Only the lines from the one with "Task: Click the Custom Color option" to the end of the data below should be given again, exactly as written.
━━━ RECORDS TO USE ━━━
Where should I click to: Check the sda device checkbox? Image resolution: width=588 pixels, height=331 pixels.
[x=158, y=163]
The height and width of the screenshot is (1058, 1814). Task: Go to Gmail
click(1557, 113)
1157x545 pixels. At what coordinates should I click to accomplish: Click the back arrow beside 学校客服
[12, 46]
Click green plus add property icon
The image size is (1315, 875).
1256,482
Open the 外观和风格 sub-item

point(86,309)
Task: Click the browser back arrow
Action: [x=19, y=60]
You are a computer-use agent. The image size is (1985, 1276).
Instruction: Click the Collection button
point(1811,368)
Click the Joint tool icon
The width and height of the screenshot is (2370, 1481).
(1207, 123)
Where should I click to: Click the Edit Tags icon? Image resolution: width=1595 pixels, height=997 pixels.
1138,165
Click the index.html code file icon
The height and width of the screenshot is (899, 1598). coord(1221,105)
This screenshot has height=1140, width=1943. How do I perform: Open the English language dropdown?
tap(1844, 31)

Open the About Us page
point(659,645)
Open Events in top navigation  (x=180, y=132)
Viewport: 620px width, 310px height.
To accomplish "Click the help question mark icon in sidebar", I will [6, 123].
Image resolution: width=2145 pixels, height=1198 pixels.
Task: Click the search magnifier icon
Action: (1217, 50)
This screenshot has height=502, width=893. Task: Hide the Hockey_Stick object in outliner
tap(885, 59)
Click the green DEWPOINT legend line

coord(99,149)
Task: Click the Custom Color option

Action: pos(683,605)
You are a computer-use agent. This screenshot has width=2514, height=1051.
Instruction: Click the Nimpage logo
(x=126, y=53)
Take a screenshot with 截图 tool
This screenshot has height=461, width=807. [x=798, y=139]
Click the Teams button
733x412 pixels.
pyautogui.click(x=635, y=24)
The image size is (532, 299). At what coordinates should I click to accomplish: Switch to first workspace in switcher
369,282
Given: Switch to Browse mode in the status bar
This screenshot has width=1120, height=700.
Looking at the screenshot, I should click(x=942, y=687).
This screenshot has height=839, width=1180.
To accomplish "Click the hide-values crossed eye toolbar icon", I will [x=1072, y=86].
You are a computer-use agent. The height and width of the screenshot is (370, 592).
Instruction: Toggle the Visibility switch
━━━
▸ **RESULT FOR THIS TASK**
Task: Click the Custom Color option

Action: pos(683,605)
You are a computer-use agent. This screenshot has width=2514, height=1051.
Instruction: Click the Nimpage logo
(x=126, y=53)
Take a screenshot with 截图 tool
This screenshot has height=461, width=807. [x=798, y=139]
Click the Teams button
733x412 pixels.
pyautogui.click(x=635, y=24)
The image size is (532, 299). At what coordinates should I click to accomplish: Switch to first workspace in switcher
369,282
Given: Switch to Browse mode in the status bar
This screenshot has width=1120, height=700.
Looking at the screenshot, I should click(x=942, y=687).
This screenshot has height=839, width=1180.
To accomplish "Click the hide-values crossed eye toolbar icon", I will [x=1072, y=86].
You are a computer-use agent. The height and width of the screenshot is (370, 592).
Instruction: Toggle the Visibility switch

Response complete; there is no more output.